All this on top of earlier city budget cuts, including a cut of $10 million (40 percent) to a program serving seniors just above the Medicaid poverty line, causing hundreds to lose part of their home care or be stuck on waiting lists.



Case histories


The human tragedy of these budget cuts is heartbreaking - as these case histories of Queens seniors testify to:


Put yourself in the shoes of the 68-year-old Queens widow emotionally and financially abused by her 23-year-old grandson, who regularly stole her money and threatened her. A social worker and a lawyer from JASA, the Queens elder abuse provider, arranged for an order of protection and ongoing monitoring. What will happen to the next elder abuse victim if the city eliminates all funds for elder abuse programs.


Consider the 87-year-old veteran with no family in the city, referred to SNAP, a Queens provider of case management services, because he was malnourished and depressed. His social worker quickly arranged for medical intervention and meals-on-wheels, and contacted his nephew in DC who was willing to help but "didn't know where to begin." This veteran remains in his home, monitored by that social worker, but will lose this lifeline if case management funds are cut.

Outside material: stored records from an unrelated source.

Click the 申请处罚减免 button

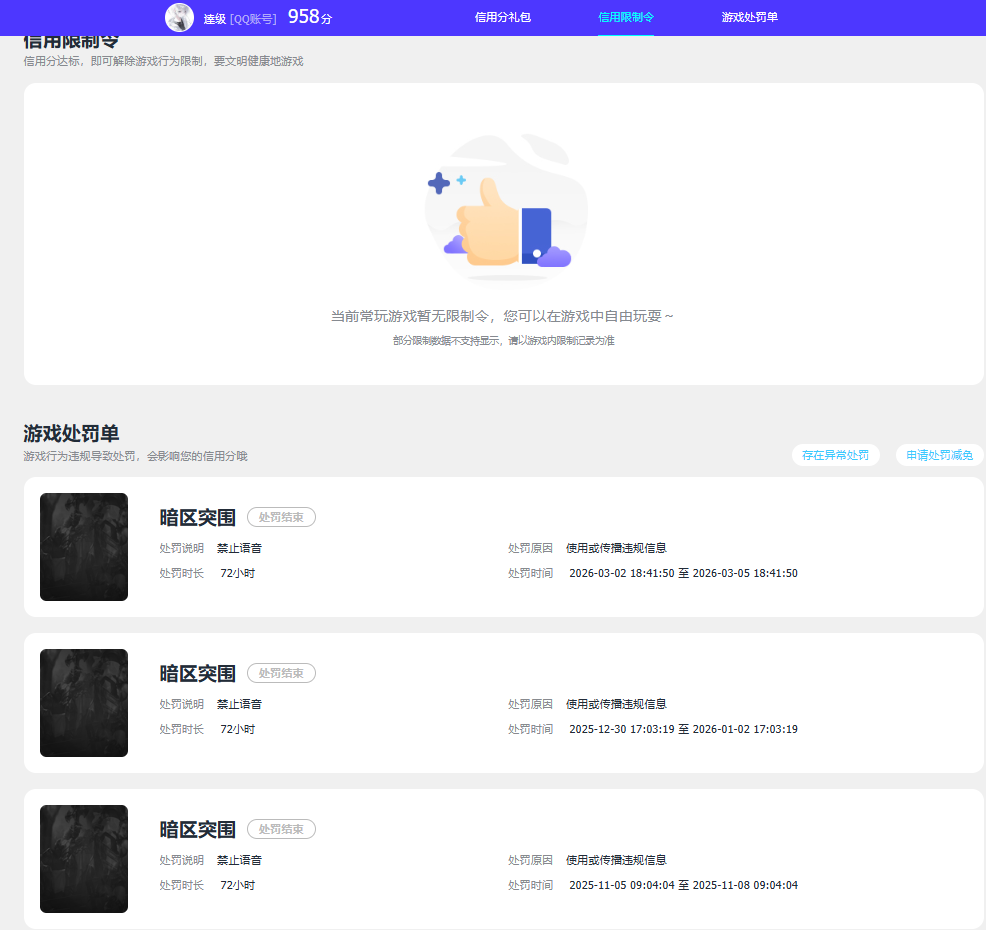(x=938, y=455)
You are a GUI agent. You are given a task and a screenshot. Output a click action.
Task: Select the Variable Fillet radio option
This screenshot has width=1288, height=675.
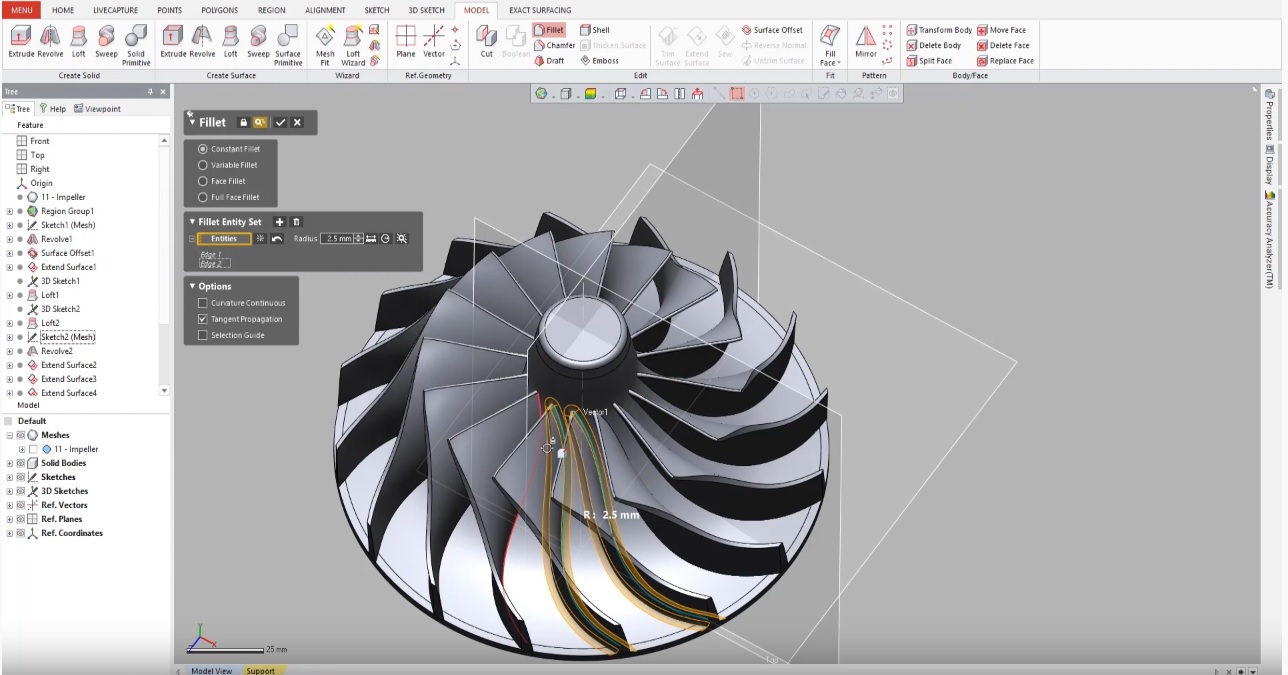[x=203, y=165]
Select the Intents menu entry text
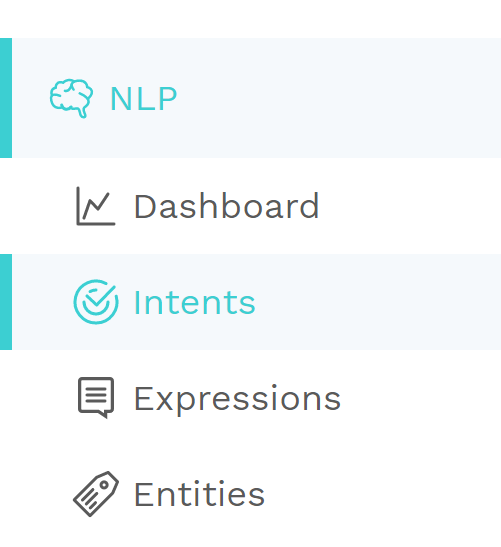 (195, 302)

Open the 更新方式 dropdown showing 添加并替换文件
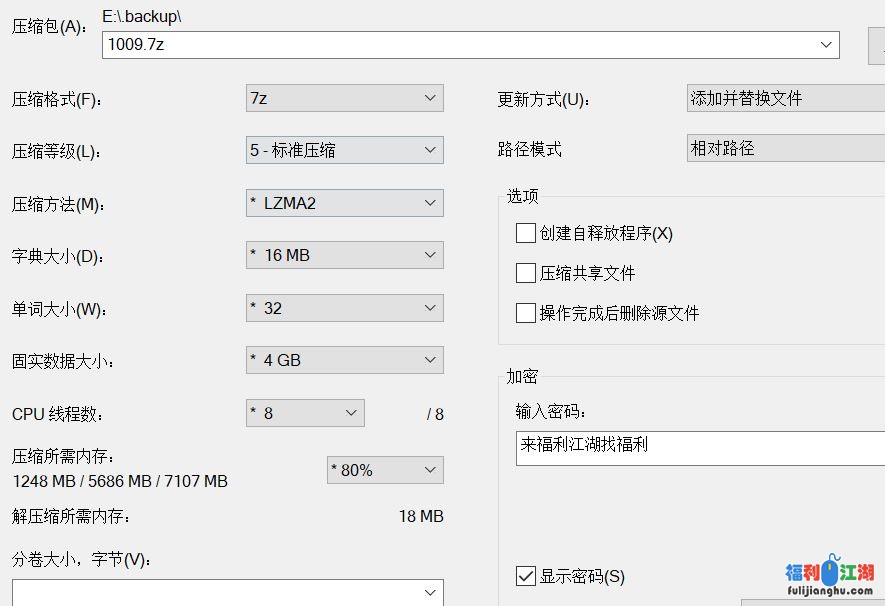tap(785, 98)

Cutting services will cost money


Every year, the mayor proposes that senior services absorb a disproportionate level of budget cuts, and even though the City Council does its best to restore some funding, more seniors lose essential services.


The administration says it must cut services to save money, but objective analysis shows these cuts will likely cost taxpayers even more money.


For example: When the city cuts home care services (costing approximately $13,000 per year) for a frail senior, taxpayers could end up paying $123,420 per year in Medicaid funds for her nursing home placement. Where's the sense or fiscal prudence in that?


In his introduction to the city's 2009 "Age Friendly NYC" report, Mayor Bloomberg stated, "Together we have challenged ourselves ... to build a city that furthers the individual and collective well-being that results when we celebrate our aging."


Today, we ask the mayor and all public officials to give more than token statements about making this an "Age Friendly City," and accept their share of responsibility for providing a safe, healthy, community-oriented future for the city's oldest citizens.


Bobbie Sackman is Director of Public Policy for the Council of Senior Centers & Services, which assists the city's neighborhood-based senior service providers.